For a learner of Scala the unpack feature will be yet another thing to learn and even if the learner does not use it, existing code might contain it so a reader of code need to be familiar with it, otherwise getting surprised. I think we should, if possible prioritize readability on the call site here, although readability in api implementation is also important.

As a reader of code already could know about adapting sequences to a vararg using config* I think that is best on the call site.

On the def site I like to have a keyword that communicate intent when reading it out loud. Saving letters typed by a symbolic thing on the def site is not as important as being readable even if you haven’t used this feature much yourself.

Hence I think this is better than ** or ***or .. or ...:

def request(body: Body, unpack config: Config) = ???

but I think we should consider/brainstorm all reasonable alternative keywords etc.

By the way: is this not somehow related to unapply? Perhaps we could use the match keyword, as the fields are matched to params? Or something else related to the deconstruction happening thanks to unapply?

Just brainstorming here. Need to think a bit more…

bjornregnell · October 12, 2023, 1:18pm

Also we could think more about if this feature can be generalized somehow? Are there other places where a similar kind of automatic unboxing is useful? Perhaps when going back and fourth from case classes to tuples?

bjornregnell · October 12, 2023, 1:34pm

I also have an itch that the keyword unpack is kinda used backwards… I mean: if this

request(body, size = 20)

is expanded to

request(body, Config(size = 20, label = ""))

then args are actually boxed into Config and not unboxed… So the intent at def-site is to allow for the call site to autobox args into this class by applying arguments to matching field names.

So perhaps it should be

def request(body: Body, pack config: Config) = ???

or similar…

some variants:

def request(body: Body, box config: Config) = ???
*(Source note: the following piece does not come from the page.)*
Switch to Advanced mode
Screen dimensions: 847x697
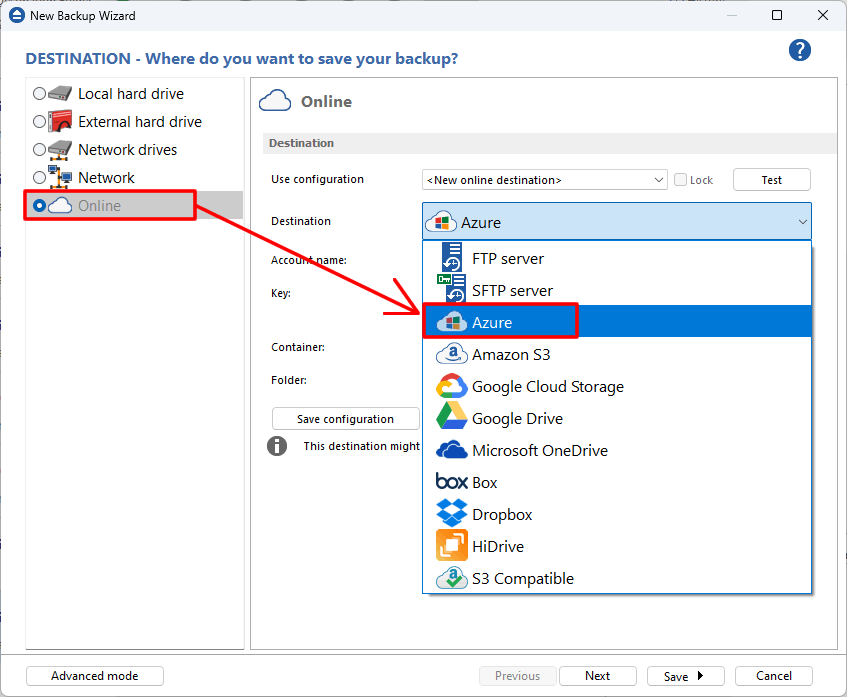click(95, 676)
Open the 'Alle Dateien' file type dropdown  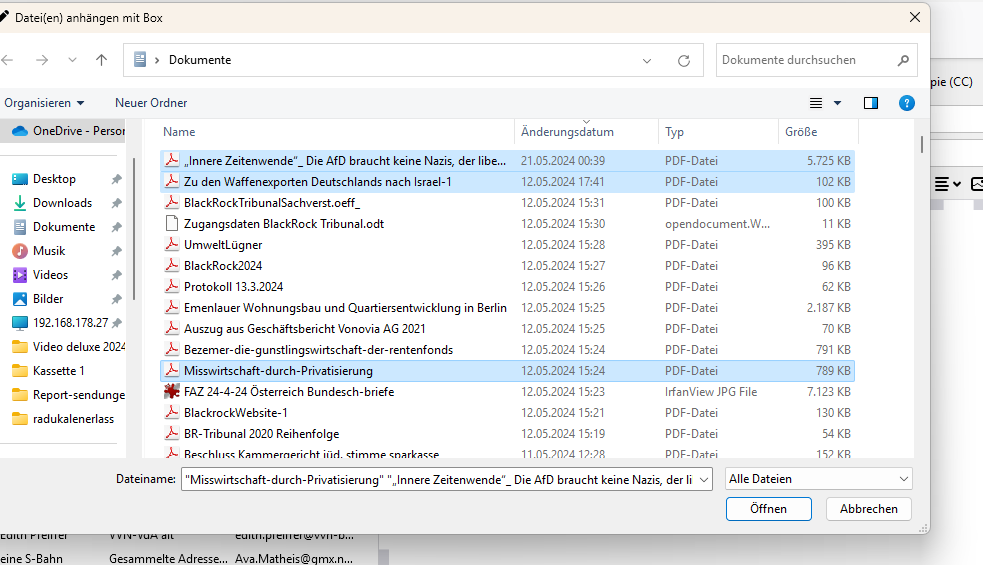[819, 479]
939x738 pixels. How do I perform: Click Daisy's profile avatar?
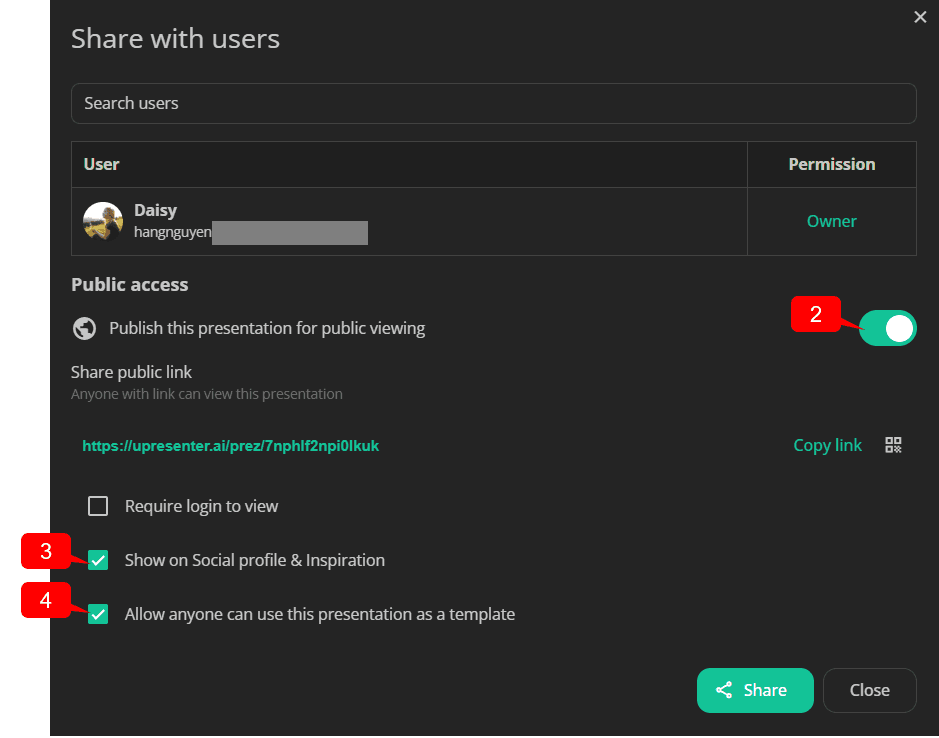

def request(body: Body, match config: Config) = ???

def request(body: Body, yield config: Config) = ???

def request(body: Body, apply config: Config) = ???

(I kinda like the last one as apply is normally invisible and so is config at call site.)

lrytz · October 12, 2023, 2:34pm

This looks like a generalization of current repeated parameters. I think we should aim for replacing and deprecating repeated parameters, otherwise we end up with two similar features with different syntax.

Are defaults allowed in methods with an unpack parameter? If defaults are used at call-site, how would you know where to insert Config( ... )? Scala 3 allows defaults in methods with a repeated parameter, and it takes it pretty far:

scala> def f(x: Int = 1, y: String*) = s"$x-" + y.mkString("-")
def f(x: Int, y: String*): String

scala> f(y = "a", x = 44, "b")
val res12: String = 44-a-b

Overloading resolution (and picking the most specific overload) will be affected, which is always non-trivial to spec and implement.

Tooling will be affected, IDEs have to learn to present unpack parameters nicely at call-site.